+++ Record set
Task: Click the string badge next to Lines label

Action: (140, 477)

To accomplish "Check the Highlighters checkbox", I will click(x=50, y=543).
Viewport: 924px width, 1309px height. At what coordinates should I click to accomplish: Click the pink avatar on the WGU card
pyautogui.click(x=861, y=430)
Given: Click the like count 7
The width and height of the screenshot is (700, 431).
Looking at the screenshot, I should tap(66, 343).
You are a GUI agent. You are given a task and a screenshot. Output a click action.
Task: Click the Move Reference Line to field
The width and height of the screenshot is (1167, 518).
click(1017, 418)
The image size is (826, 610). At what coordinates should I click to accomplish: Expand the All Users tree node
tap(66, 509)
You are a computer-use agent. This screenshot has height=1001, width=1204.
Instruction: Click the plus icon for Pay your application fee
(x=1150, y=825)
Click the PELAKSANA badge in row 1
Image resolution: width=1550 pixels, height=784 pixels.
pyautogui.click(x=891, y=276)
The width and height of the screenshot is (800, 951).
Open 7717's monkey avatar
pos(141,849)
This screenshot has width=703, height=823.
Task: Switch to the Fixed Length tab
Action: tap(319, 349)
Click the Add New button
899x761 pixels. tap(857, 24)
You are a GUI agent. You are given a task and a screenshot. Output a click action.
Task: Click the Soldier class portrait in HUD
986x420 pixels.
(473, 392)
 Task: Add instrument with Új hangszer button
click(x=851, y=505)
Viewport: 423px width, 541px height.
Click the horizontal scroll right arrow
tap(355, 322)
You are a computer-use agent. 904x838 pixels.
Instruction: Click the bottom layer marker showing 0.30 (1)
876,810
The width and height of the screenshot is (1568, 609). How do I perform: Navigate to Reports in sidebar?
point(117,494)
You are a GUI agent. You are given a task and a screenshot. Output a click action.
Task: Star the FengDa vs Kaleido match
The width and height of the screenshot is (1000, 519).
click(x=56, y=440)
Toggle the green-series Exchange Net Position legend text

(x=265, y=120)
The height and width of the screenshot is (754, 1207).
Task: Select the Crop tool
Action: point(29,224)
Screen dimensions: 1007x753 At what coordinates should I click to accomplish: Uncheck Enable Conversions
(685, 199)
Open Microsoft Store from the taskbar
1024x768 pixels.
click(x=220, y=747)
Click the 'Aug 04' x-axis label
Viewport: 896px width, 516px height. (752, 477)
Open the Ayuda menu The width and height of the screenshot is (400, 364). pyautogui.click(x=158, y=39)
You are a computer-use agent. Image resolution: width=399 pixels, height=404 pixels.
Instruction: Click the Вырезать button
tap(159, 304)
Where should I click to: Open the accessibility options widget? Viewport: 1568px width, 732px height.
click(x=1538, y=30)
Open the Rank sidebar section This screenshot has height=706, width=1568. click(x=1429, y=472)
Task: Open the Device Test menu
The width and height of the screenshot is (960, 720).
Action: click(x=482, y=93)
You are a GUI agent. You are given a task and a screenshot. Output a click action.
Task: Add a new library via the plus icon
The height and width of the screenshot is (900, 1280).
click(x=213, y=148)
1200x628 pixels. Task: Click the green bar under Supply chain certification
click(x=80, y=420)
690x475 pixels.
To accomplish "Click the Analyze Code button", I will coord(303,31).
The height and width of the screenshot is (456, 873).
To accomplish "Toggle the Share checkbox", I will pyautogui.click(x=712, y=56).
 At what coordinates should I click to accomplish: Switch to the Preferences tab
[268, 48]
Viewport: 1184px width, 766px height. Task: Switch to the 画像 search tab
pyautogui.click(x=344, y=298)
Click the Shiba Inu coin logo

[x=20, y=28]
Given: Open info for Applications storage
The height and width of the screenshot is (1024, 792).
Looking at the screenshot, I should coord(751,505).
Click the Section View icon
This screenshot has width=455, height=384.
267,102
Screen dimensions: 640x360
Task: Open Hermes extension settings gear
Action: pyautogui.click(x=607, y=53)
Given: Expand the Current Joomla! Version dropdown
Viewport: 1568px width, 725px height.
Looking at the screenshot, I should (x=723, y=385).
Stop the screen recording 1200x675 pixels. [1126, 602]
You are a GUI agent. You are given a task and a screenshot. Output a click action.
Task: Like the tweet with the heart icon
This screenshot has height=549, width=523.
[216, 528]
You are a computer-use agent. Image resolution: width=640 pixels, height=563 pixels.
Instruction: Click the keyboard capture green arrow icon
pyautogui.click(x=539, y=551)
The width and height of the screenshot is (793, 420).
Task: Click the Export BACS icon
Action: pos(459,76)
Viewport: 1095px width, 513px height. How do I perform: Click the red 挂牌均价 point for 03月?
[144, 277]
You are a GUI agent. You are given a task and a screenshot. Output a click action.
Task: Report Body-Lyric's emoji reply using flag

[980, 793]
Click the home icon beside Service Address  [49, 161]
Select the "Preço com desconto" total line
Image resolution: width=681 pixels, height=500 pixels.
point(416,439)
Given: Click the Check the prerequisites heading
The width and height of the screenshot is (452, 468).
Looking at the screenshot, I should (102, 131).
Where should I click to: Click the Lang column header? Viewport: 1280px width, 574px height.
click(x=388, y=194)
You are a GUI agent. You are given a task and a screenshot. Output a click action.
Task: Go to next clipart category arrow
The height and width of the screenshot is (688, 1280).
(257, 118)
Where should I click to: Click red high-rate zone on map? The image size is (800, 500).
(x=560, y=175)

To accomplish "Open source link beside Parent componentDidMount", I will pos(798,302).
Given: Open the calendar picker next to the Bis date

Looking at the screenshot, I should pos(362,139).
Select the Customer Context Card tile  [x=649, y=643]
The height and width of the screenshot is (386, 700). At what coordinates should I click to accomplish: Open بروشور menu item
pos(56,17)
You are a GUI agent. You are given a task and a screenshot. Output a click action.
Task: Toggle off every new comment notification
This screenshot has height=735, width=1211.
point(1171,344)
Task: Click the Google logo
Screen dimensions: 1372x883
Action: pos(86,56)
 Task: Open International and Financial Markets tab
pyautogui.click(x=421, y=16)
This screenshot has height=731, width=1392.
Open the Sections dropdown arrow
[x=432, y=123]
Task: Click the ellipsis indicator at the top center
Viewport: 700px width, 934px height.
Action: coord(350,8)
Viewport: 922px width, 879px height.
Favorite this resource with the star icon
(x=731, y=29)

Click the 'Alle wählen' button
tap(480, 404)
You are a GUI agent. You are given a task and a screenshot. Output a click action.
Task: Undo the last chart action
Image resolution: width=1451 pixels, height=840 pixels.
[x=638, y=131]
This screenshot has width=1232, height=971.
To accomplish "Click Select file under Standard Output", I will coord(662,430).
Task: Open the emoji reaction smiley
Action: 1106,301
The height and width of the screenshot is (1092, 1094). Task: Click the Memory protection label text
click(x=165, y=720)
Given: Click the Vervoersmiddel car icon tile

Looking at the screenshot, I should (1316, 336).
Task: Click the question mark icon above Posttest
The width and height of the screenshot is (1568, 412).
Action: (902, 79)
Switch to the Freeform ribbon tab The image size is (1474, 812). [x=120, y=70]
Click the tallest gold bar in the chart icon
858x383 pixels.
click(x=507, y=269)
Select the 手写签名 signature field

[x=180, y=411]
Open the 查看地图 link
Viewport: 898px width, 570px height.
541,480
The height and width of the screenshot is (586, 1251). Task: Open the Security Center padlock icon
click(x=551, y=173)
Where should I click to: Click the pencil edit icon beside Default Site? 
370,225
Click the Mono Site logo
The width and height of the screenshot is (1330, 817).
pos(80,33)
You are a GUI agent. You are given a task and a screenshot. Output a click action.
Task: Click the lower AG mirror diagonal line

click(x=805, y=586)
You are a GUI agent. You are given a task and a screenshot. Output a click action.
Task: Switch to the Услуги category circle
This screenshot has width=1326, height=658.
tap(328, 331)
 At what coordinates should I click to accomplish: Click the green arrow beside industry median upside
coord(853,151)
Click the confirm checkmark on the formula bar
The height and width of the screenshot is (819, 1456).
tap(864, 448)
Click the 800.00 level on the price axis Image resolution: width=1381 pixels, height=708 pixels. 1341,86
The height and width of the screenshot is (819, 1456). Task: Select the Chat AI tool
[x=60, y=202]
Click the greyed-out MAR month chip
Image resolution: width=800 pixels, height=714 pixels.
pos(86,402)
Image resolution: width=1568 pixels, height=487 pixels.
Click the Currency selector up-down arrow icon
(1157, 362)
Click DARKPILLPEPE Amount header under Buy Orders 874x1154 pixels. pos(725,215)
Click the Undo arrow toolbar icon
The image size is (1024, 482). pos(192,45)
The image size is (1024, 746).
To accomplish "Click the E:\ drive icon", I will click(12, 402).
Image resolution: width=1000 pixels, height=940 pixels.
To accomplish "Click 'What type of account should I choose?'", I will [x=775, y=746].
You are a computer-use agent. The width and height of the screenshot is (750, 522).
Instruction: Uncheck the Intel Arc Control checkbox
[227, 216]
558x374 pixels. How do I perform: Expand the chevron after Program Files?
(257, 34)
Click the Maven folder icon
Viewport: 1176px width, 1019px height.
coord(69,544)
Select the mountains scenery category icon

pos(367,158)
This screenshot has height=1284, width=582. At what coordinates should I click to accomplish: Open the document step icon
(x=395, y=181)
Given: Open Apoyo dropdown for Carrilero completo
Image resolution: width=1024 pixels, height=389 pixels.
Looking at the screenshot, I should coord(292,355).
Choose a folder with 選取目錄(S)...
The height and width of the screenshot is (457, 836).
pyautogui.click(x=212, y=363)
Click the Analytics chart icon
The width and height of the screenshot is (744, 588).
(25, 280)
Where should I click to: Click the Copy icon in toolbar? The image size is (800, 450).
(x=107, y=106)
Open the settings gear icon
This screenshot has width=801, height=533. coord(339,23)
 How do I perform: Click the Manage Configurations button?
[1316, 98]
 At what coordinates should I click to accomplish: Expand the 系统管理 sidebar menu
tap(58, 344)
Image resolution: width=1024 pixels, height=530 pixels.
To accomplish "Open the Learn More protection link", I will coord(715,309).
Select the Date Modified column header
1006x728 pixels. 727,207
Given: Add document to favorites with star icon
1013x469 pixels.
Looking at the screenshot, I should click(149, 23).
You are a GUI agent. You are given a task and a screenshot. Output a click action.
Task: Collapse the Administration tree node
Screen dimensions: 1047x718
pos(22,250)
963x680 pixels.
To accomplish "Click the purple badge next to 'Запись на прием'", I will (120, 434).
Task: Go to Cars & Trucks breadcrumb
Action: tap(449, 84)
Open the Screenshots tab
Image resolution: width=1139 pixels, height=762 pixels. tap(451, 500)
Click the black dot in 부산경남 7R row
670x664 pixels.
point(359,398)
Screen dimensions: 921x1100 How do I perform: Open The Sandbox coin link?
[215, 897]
++++++
Look above for the line with "Click the Mono Site logo" and the line with "Click the 800.00". Retype those two lines and every line between them exactly, adding nothing.

Solution to the problem
Click the Mono Site logo
The width and height of the screenshot is (1330, 817).
pos(80,33)
You are a GUI agent. You are given a task and a screenshot. Output a click action.
Task: Click the lower AG mirror diagonal line

click(x=805, y=586)
You are a GUI agent. You are given a task and a screenshot. Output a click action.
Task: Switch to the Услуги category circle
This screenshot has width=1326, height=658.
tap(328, 331)
 At what coordinates should I click to accomplish: Click the green arrow beside industry median upside
coord(853,151)
Click the confirm checkmark on the formula bar
The height and width of the screenshot is (819, 1456).
tap(864, 448)
Click the 800.00 level on the price axis Image resolution: width=1381 pixels, height=708 pixels. 1341,86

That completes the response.